### DOCUMENT TEXT
Here in Alabama, as in other red states, there is a small band of religiously motivated zealots who want to impose their version of morality and decency on the entire population. Their latest effort to reshape society is to force the relocation of certain books from the young adult section to the adult section in public libraries.
They mask this act under the guise of protecting youth from “pornographic” or “inappropriate” content, but let’s call it what it is: a ban. This tactic is as transparent as it is dishonest, reflecting a worrying trend toward controlling what young people are exposed to in terms of knowledge and perspectives.
The current debate surrounding book bans starkly contrasts with the more pressing issues affecting the state’s youth. The statistics are telling: Alabama’s teen birth rate, as reported by the CDC, stands at 22.9 births per 1,000 females aged 15 to 19 years, which is significantly higher than liberal California’s rate of 9.9 births per 1,000 in the same age group. This places Alabama with the fifth-highest teen pregnancy rate in the nation, according to the World Population Review.

### Dataset records
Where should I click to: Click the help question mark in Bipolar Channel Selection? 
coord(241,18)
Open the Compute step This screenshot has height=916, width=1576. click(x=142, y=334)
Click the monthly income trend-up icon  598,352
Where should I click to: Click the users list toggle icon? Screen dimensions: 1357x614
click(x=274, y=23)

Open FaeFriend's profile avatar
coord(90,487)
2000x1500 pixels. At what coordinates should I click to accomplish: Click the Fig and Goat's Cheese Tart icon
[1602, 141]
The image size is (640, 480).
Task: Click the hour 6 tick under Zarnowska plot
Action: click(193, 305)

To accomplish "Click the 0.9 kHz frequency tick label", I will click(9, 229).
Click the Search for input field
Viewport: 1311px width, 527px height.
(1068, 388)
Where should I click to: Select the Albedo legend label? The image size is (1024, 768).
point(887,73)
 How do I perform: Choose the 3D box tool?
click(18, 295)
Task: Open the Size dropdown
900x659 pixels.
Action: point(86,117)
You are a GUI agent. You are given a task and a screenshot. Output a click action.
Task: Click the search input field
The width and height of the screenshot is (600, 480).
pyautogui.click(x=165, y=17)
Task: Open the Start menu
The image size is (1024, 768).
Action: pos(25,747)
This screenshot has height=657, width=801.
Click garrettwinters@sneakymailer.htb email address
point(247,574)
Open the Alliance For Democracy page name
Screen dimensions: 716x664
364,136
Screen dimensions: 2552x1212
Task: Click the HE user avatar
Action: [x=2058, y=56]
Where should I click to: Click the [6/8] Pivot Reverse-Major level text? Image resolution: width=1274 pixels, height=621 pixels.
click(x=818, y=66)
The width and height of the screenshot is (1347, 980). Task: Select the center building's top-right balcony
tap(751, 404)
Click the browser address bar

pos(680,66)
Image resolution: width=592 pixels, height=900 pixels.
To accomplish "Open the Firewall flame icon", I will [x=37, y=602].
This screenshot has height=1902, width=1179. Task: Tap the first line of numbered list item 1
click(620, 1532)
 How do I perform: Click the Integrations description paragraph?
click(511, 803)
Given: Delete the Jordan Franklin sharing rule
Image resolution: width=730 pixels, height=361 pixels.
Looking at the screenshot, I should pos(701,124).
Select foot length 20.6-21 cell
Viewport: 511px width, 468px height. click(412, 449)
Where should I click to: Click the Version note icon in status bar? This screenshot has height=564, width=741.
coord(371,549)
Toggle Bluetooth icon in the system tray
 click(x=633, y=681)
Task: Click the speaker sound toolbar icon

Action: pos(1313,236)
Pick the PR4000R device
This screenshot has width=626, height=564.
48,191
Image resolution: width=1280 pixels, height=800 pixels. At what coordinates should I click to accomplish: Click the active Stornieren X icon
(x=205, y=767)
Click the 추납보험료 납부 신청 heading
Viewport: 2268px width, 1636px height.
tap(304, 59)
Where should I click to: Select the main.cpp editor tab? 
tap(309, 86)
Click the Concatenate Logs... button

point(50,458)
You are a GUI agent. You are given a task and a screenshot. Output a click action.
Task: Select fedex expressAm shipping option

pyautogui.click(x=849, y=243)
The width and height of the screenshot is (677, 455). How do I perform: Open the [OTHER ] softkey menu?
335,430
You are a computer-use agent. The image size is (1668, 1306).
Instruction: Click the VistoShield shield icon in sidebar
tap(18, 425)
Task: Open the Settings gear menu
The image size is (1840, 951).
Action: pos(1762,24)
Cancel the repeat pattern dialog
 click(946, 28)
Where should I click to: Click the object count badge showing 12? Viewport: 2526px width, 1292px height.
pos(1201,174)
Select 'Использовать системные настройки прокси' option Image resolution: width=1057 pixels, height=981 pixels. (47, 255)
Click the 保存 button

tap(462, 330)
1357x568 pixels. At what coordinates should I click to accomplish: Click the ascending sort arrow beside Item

### STATED EXERCISE 1
Set down the part of the commentary on Alabama library book bans starting with "The current debate" and going on through "World Population Review.".
### STATED EXERCISE 2
Supply the next part of the commentary on Alabama library book bans, picking up after its final sentence.

### FINAL ANSWER 1
The current debate surrounding book bans starkly contrasts with the more pressing issues affecting the state’s youth. The statistics are telling: Alabama’s teen birth rate, as reported by the CDC, stands at 22.9 births per 1,000 females aged 15 to 19 years, which is significantly higher than liberal California’s rate of 9.9 births per 1,000 in the same age group. This places Alabama with the fifth-highest teen pregnancy rate in the nation, according to the World Population Review.

### FINAL ANSWER 2
Furthermore, the situation regarding child poverty and food insecurity in Alabama is alarming. Data from the USDA shows that 22.7 percent of children under 17 live in poverty, and 22.3 percent, or 243,880 children, face food insecurity. These figures paint a picture of a state grappling with profound challenges impacting its younger population. But the most pressing issue among these would-be censors is books in a public library.
The targets of this crusade are books discussing Black history, racism in America, and the experiences of transgender youth and the LGBTQ community. Such selective censorship echoes the age-old, yet always defeated, attempts to suppress knowledge and control thought.
Efforts to ban or censor books have always been on the wrong side of history and, are ultimately rejected by societies that value freedom and diversity of thought. History is replete with instances of censorship that are now seen as ignorant and cruel. Consider the Roman Catholic Church’s Index Librorum Prohibitorum, a notorious list of prohibited books.
This censorship, once considered a bulwark of societal values, is now regarded as a dark chapter in the history of intellectual freedom. Similarly, the burning of William Tyndale’s translation of the New Testament into English, an act that led to his execution, reflects a time when censors were viewed as defenders of societal norms, yet today, they are seen as villains.
Another example is the Roman Emperor Caligula, who in 35 A.D. opposed Homer’s “The Odyssey” for its ideas of freedom. His actions, once perhaps seen as maintaining the status quo, are now looked upon as suppressive and regressive.
The most extreme case might be that of the Chinese Emperor Shih Huang Ti. In 212 B.C., in an attempt to redefine history and consolidate his power, he reportedly buried 460 scholars alive and burned countless books. This draconian act, intended to mark the beginning of history with his reign, is now condemned as a heinous crime against humanity.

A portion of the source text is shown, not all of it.